Limits should be placed on when fireworks can be used, not just when they are purchased, the Fire Service has told Parliament.
A Parliamentary select committee is considering a 25,000-signature petition calling for a total ban on the private use of fireworks.
The Fire Service's national advisor on risk management Todd O'Donoghue told the committee this morning that if it did not agree to a ban, there were other measures that could reduce the harms of fireworks.
He said fireworks were being used all year round, not just at Guy Fawkes, and Parliament could introduce restrictions on when they could be set off.
"Just like they're only for sale for three or four days, maybe it's only those three or four days and a week later so that people can celebrate the intent of the Guy Fawkes without storing them away and using them at all sorts of other times during the year."
Mr O'Donoghue also suggested a limit on the strength of fireworks. He said there was growing concern about manufacturers making more powerful fireworks, and about the huge heights they were reaching.
"I believe when skyrockets were ruled out in 2007, a lot of ground-based fireworks [began] firing things a lot higher.
"I think manufacturers have worked on the efficiency of what's in those items to create the visual spectacle that people are missing out on.

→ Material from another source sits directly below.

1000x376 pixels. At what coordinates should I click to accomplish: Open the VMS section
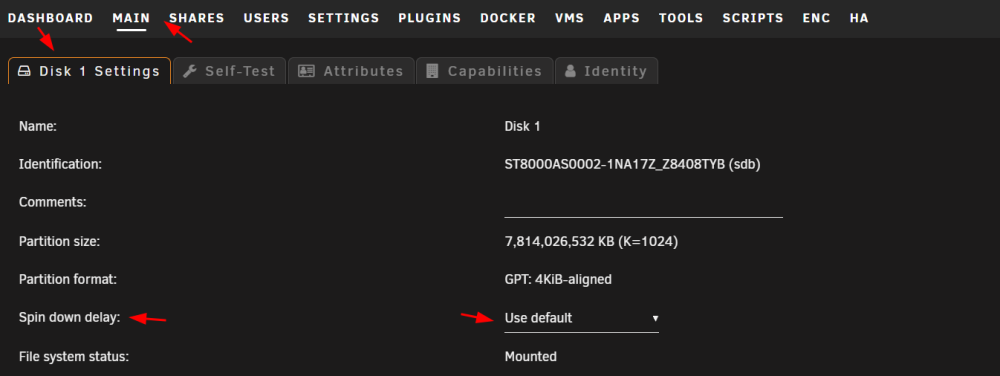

He said if fireworks were reaching greater heights then their debris was landing over a much larger circumference.
"Perhaps there could be a limitation even in the height which some ground-based fireworks can fire, and the temperatures that the debris which fall from them can reach."
Mr O'Donoghue said fireworks were misused by a minority of New Zealanders, and it was up to the community to decide whether the responsible majority should be penalised with a total ban.
"I guess my concern is that the minority of people who use them inappropriately are putting at risk the responsible people."
The Fire Service has lobbied for a total ban on fireworks since 2004.
In 2007, the purchase age for fireworks was raised and the period of time for buying them was reduced.
Mr O'Donoghue said between 2006 and 2014, there had been a 59 per cent decrease in fireworks-related incidents.
However, the number of structure fires caused by fireworks only fell by 40 per cent.
"For us, those are the cases where there is a much higher risk to the amount of property loss, the dollar value that this is costing, and also to the well-being of people when they're inside those structures."